**EXCERPTED TEXT**:
Why Londoners Are Running to 97 Westbourne Grove A First Look Inside Pierre Marcolini’s New Boutique

You know how Christmas in London always feels a bit like a movie?
Notting Hill just got its own chocolate scene.

Tucked into 97 Westbourne Grove, a new Pierre Marcolini boutique has opened and honestly, it feels less like a shop and more like a tiny Belgian jewellery box except everything inside is edible. Truffles, pralines, macarons, and a hot chocolate so rich it feels like a hug.

If you love chocolate, or you’re hunting for a Christmas gift that doesn’t feel generic, this is your new Notting Hill stop.

What is Pierre Marcolini and why is this Notting Hill store a big deal?

If you haven’t fallen down the Pierre Marcolini rabbit hole yet, here’s the short version.

  • Pierre Marcolini is a Belgian master chocolatier, known for meticulous, high-end chocolate and desserts.

  • He’s been a pioneer of the bean-to-bar movement since the early 2000s, making chocolate from scratch in his Brussels workshop, not just melting pre-made couverture.

  • Maison Pierre Marcolini is celebrating 30 years of the brand in 2025, marking three decades of obsessive craftsmanship and design.

  • The house holds a Belgian Royal Warrant, which basically means: the Belgian royal family officially buys their chocolate here.

Until now, London’s Marcolini presence was mainly:

  • the Marylebone boutique on Marylebone High Street

  • counters in Selfridges and Harrods

The new Notting Hill boutique, which opened on 21 November 2025, is their latest London home – and it’s very deliberately placed in Westbourne Grove, that stretch of Notting Hill known for pretty shopfronts, independent boutiques and “I’ll just have a look” turning into “I accidentally bought three things”.

Where exactly is it and when is it open?

📍 Pierre Marcolini, Notting Hill
Address: 97 Westbourne Grove, London W2 4UW

Opening hours (as listed for 2025):

  • Monday–Saturday: 10:00–19:00

  • Sunday: 12:00–18:00

  • Special Christmas hours: open on 24 Dec (09:00–17:00), closed 25 Dec, open again 26 Dec, and early close on 31 Dec.

Always double-check opening times on the official site before you go, especially around bank holidays, but that’s the baseline.

**PROVIDED DATA**:
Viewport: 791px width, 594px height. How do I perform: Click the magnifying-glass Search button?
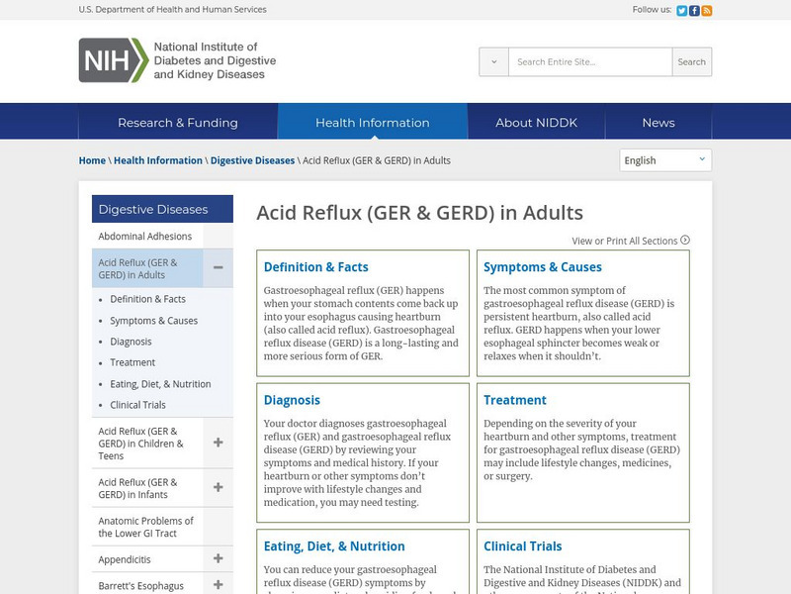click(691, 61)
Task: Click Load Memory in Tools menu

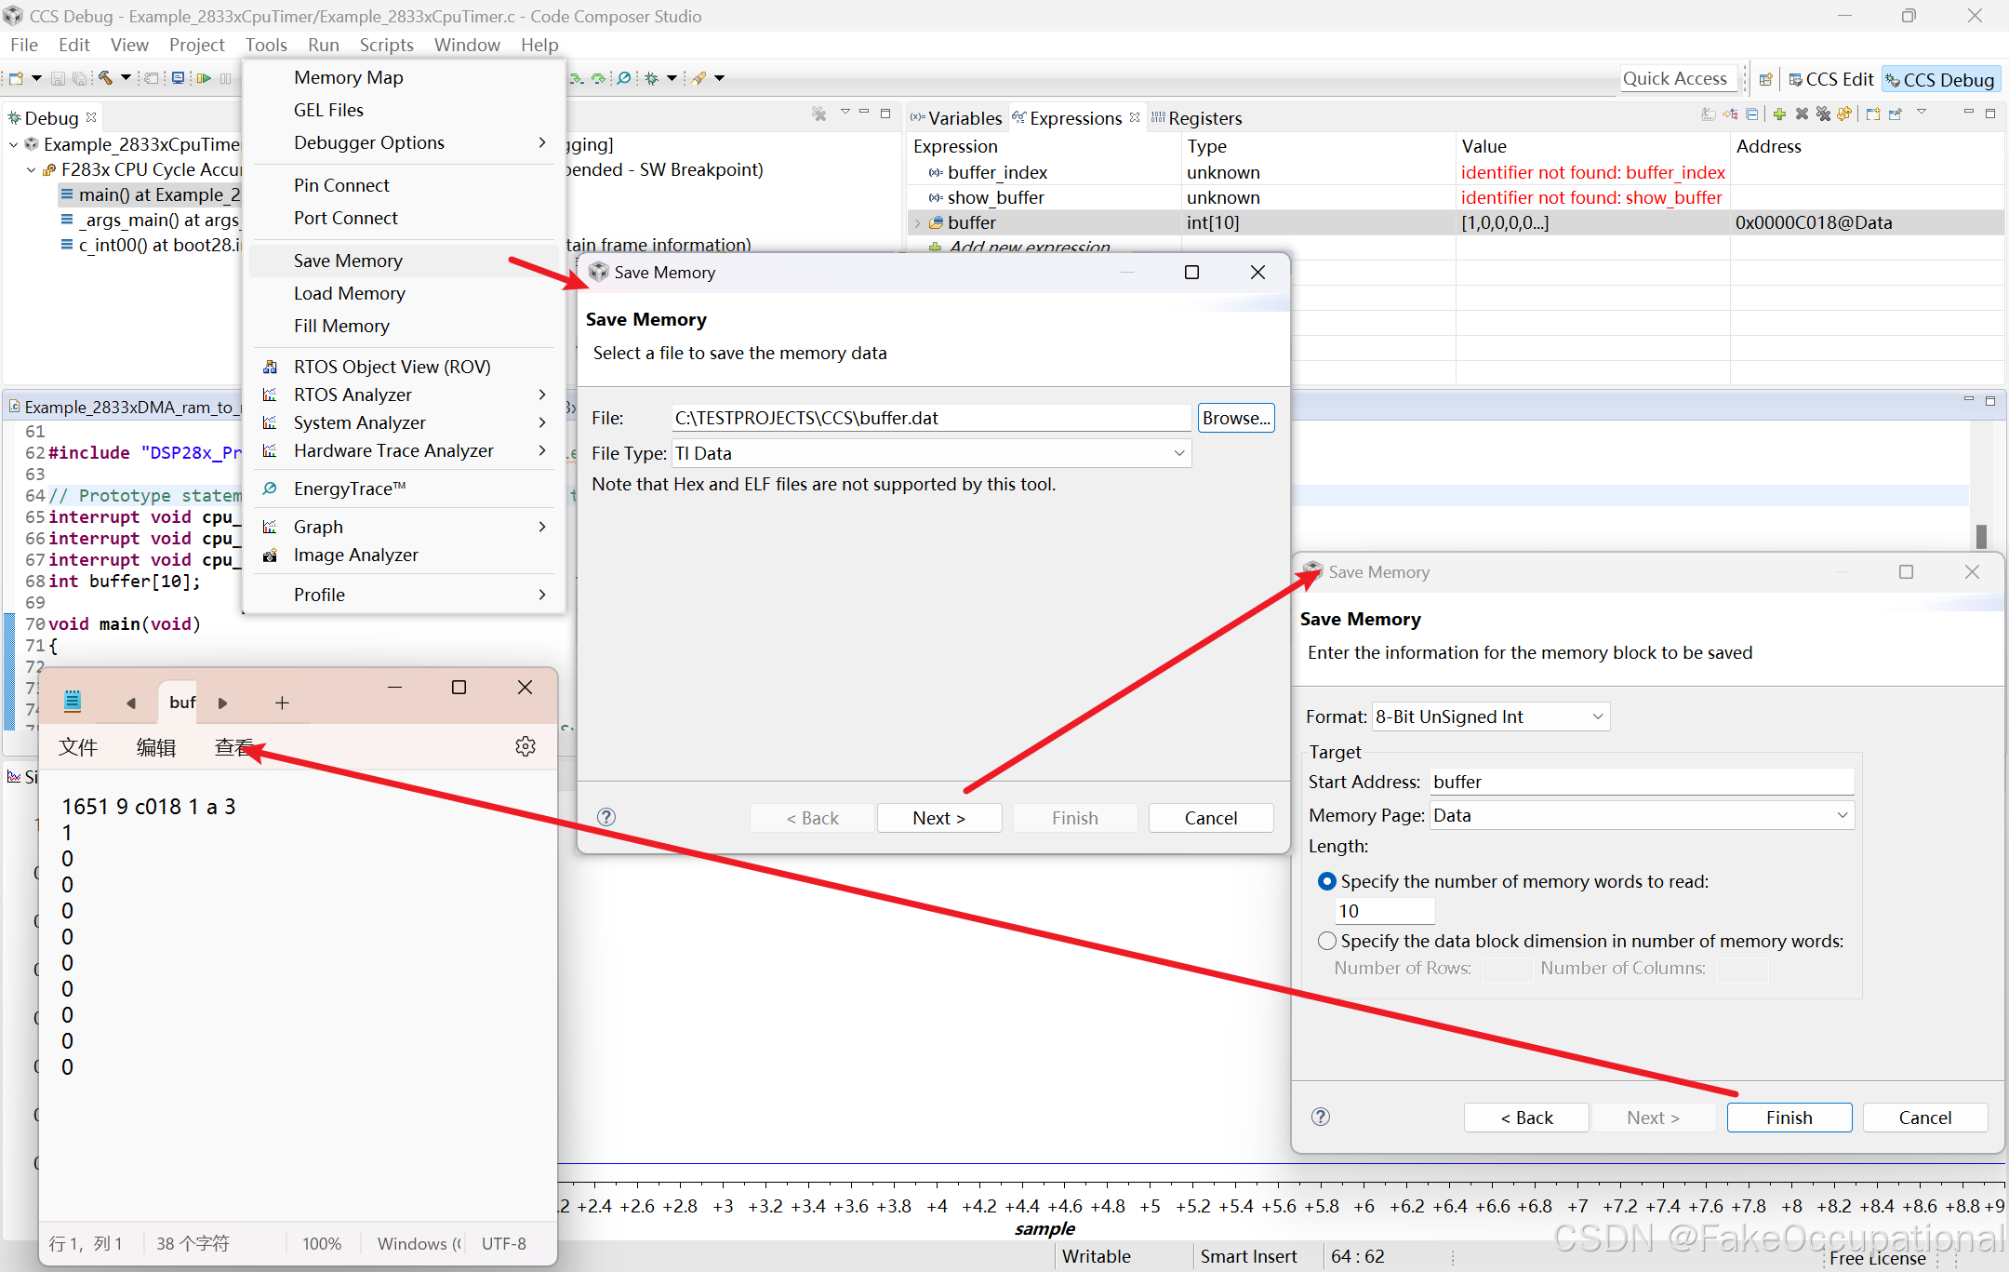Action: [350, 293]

**SHORT EXERCISE**: Translate this sentence from the article about the Notting Hill chocolate boutique into Spanish: "Pierre Marcolini is a Belgian master chocolatier, known for meticulous, high-end chocolate and desserts."

**SOLUTION BELOW**: Pierre Marcolini es un maestro chocolatero belga, conocido por sus chocolates y postres meticulosos y de alta gama.